The result should be an exact copy of the data, free of pictures.
━━━━━━━━━━
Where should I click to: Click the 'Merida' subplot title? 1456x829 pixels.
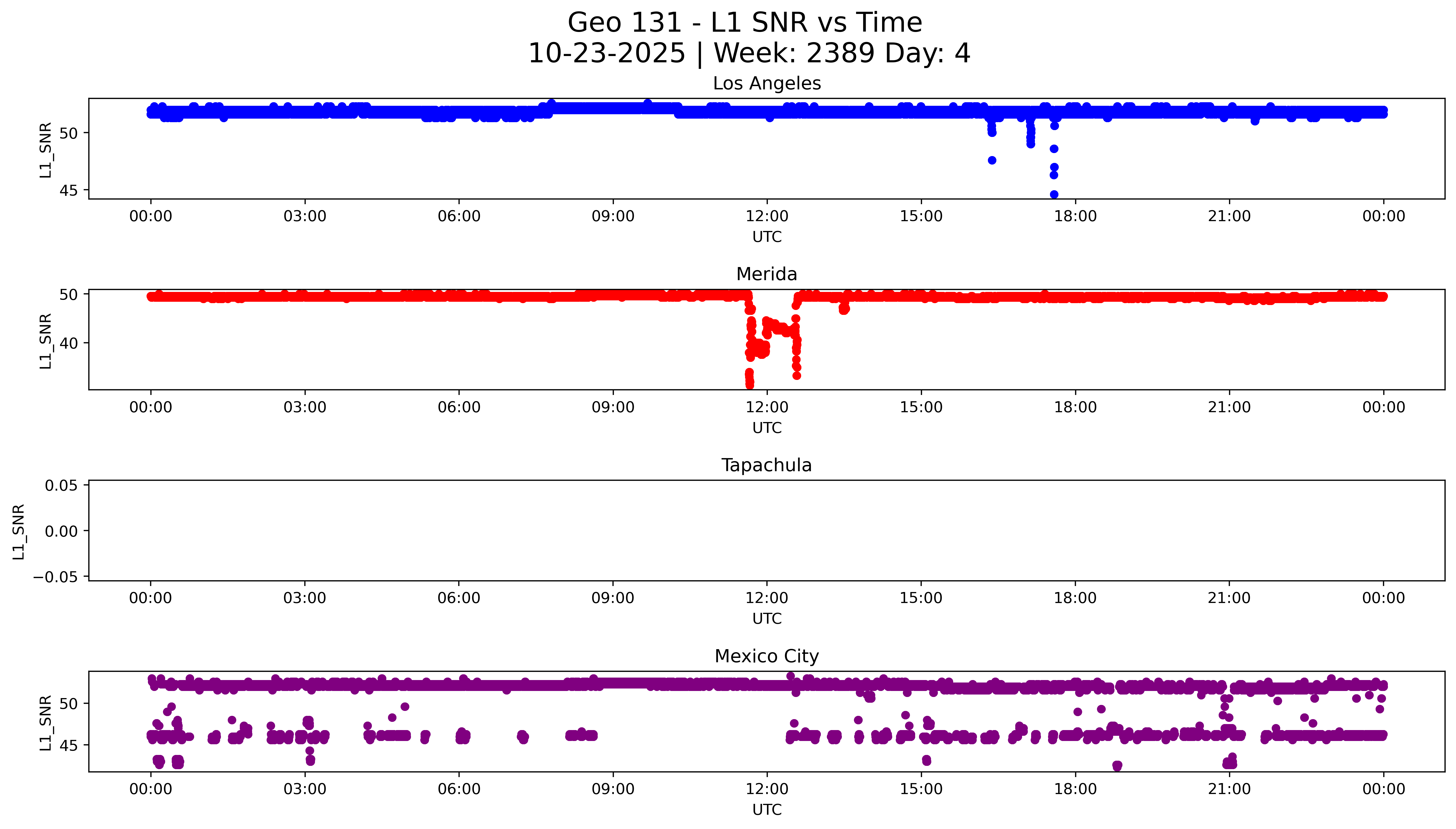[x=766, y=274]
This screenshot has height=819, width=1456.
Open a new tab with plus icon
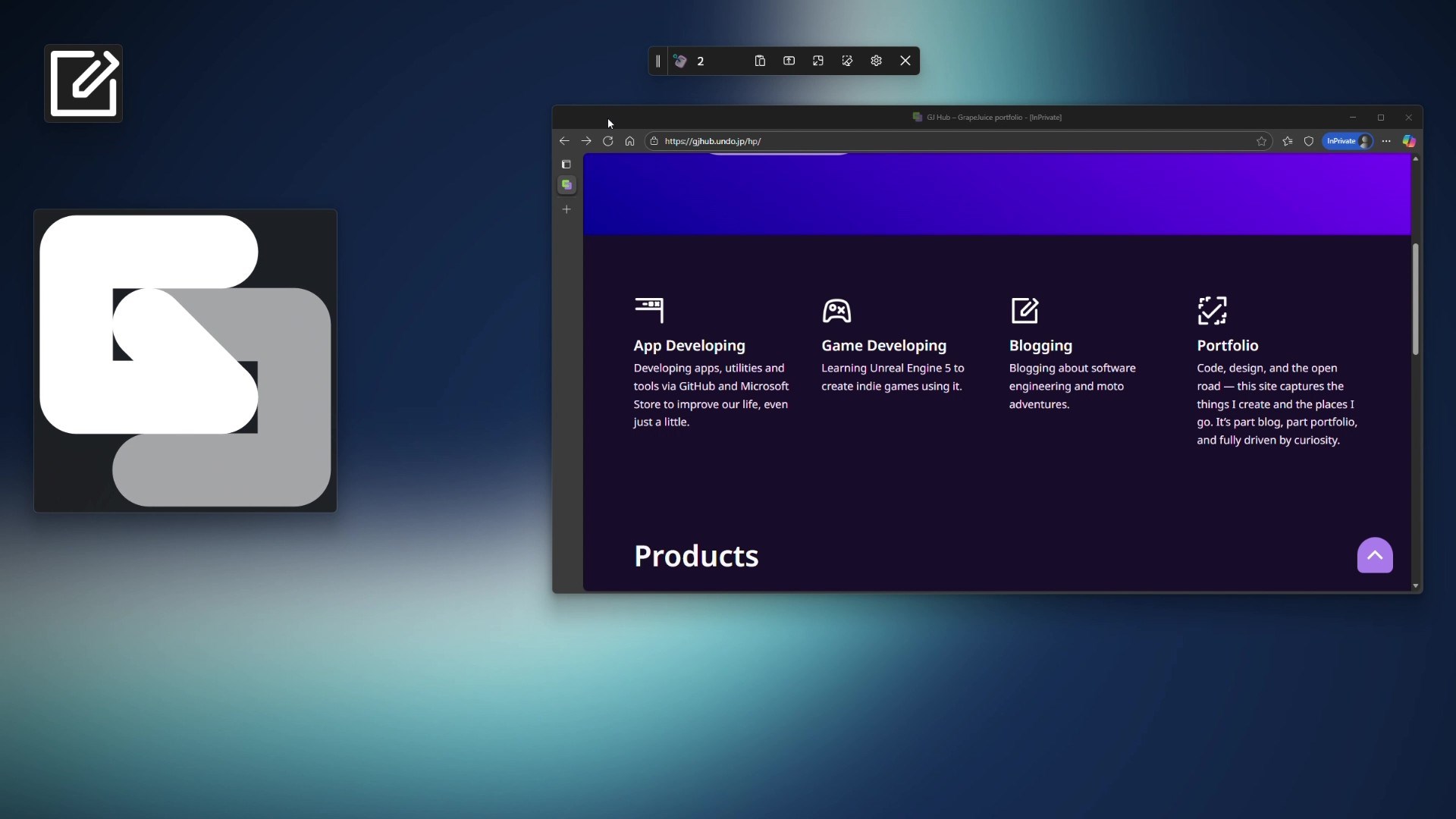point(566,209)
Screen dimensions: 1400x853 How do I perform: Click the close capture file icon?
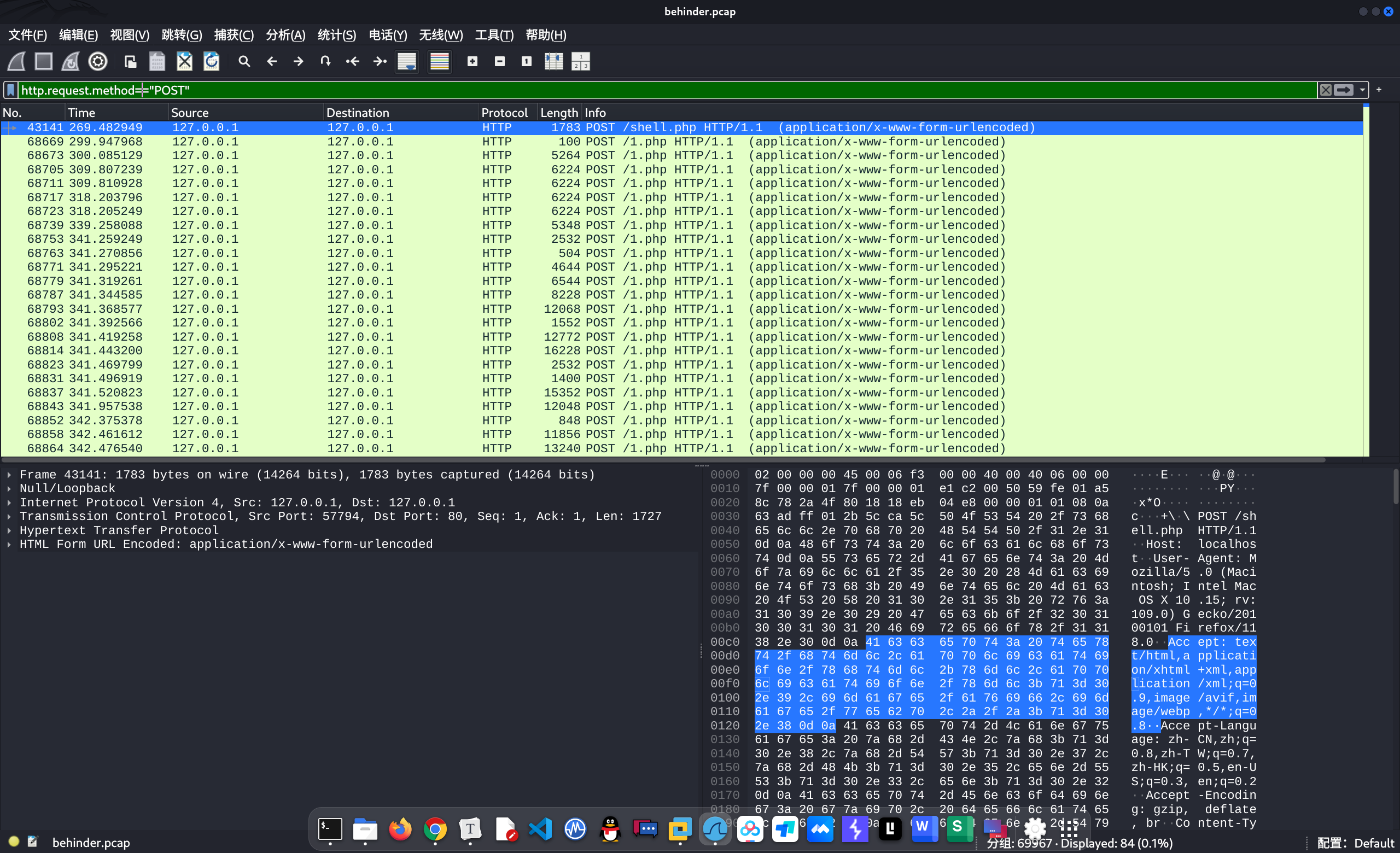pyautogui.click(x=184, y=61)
━━━━━━━━━━
- [EXERCISE SOLUTION]:
Where should I click to: Click the 'Merida' subplot title? 1456x829 pixels.
[x=766, y=274]
This screenshot has height=819, width=1456.
Open a new tab with plus icon
point(566,209)
Screen dimensions: 1400x853 How do I perform: Click the close capture file icon?
pyautogui.click(x=184, y=61)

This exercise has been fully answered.